Special guests will join music director Leonard Slatkin and the DSO on stage, where they will perform original compositions, read poetry and provide visions of Detroit’s past and future.
The in-person contributors include residents of a senior housing complex; a church choir made up of members of the city’s Chaldean community; and a quartet of Detroit Achievement Academy third-graders, one of whom composed a piece of music that will be played.
Kyle Smitley, who founded Detroit Achievement Academy, said she wonders when it will set in for her young students that they took part in such an innovative project.
“Maybe in middle school, maybe in college, they might look back and say: ‘Oh.
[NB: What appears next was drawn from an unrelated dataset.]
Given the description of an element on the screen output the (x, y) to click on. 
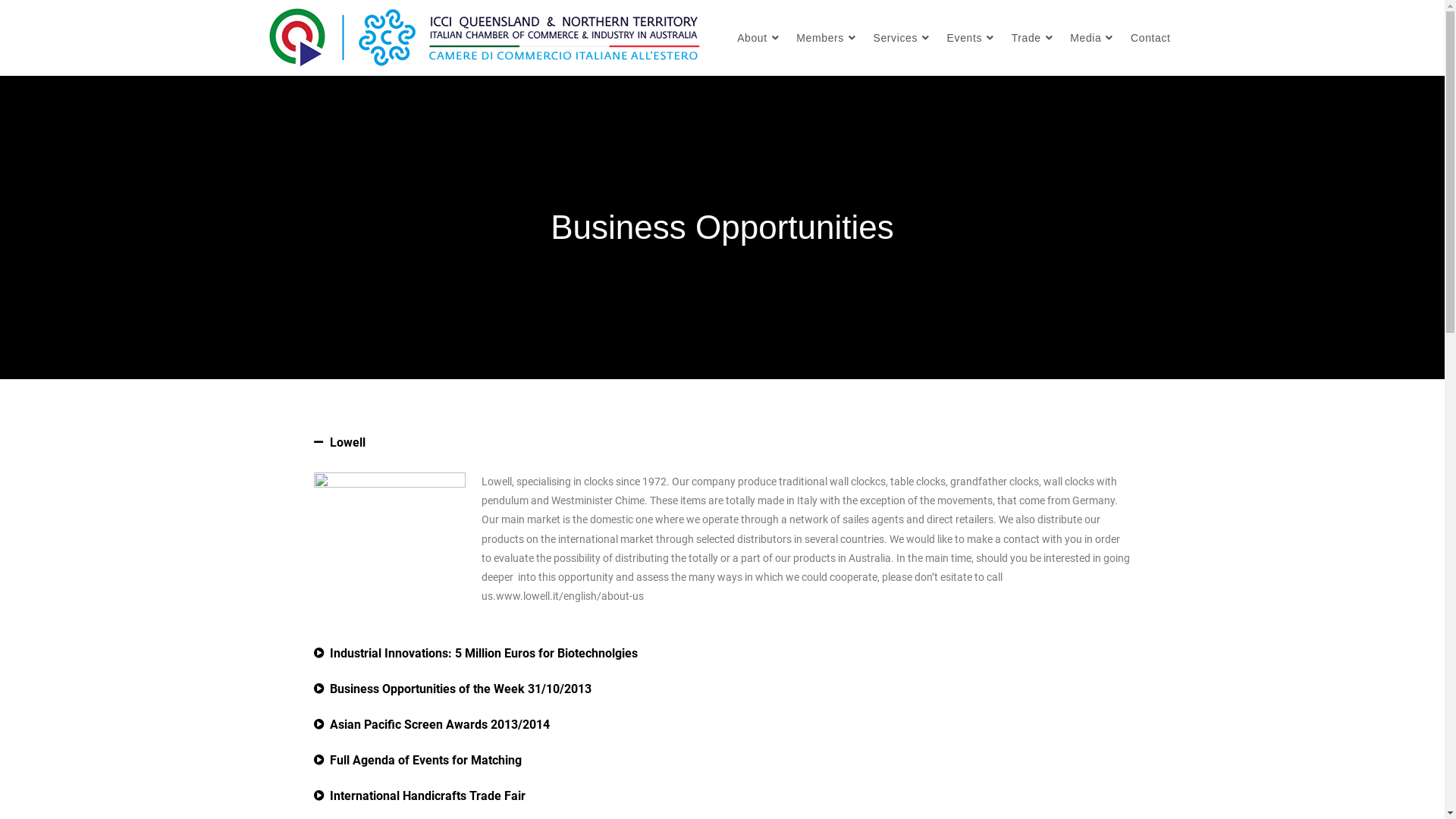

That was insane,'” Smitley said.
Funded by the John S. and James L. Knight Foundation, Machover’s musical portrait of Detroit represents his first such effort in the U.S. He has completed similar “city symphonies” in Toronto; Edinburgh, Scotland; Perth, Australia; and Lucerne, Switzerland.
Machover has been contacted by other municipalities around the world about having him capture their sonic essence in music and hasn’t yet decided when or if he’ll do another.
Before such a determination is made, however, he first must unveil his ode to Detroit, which also will be performed on Saturday.
“It somehow sounds like something that could only have been done here. And that makes me really happy,” Machover said.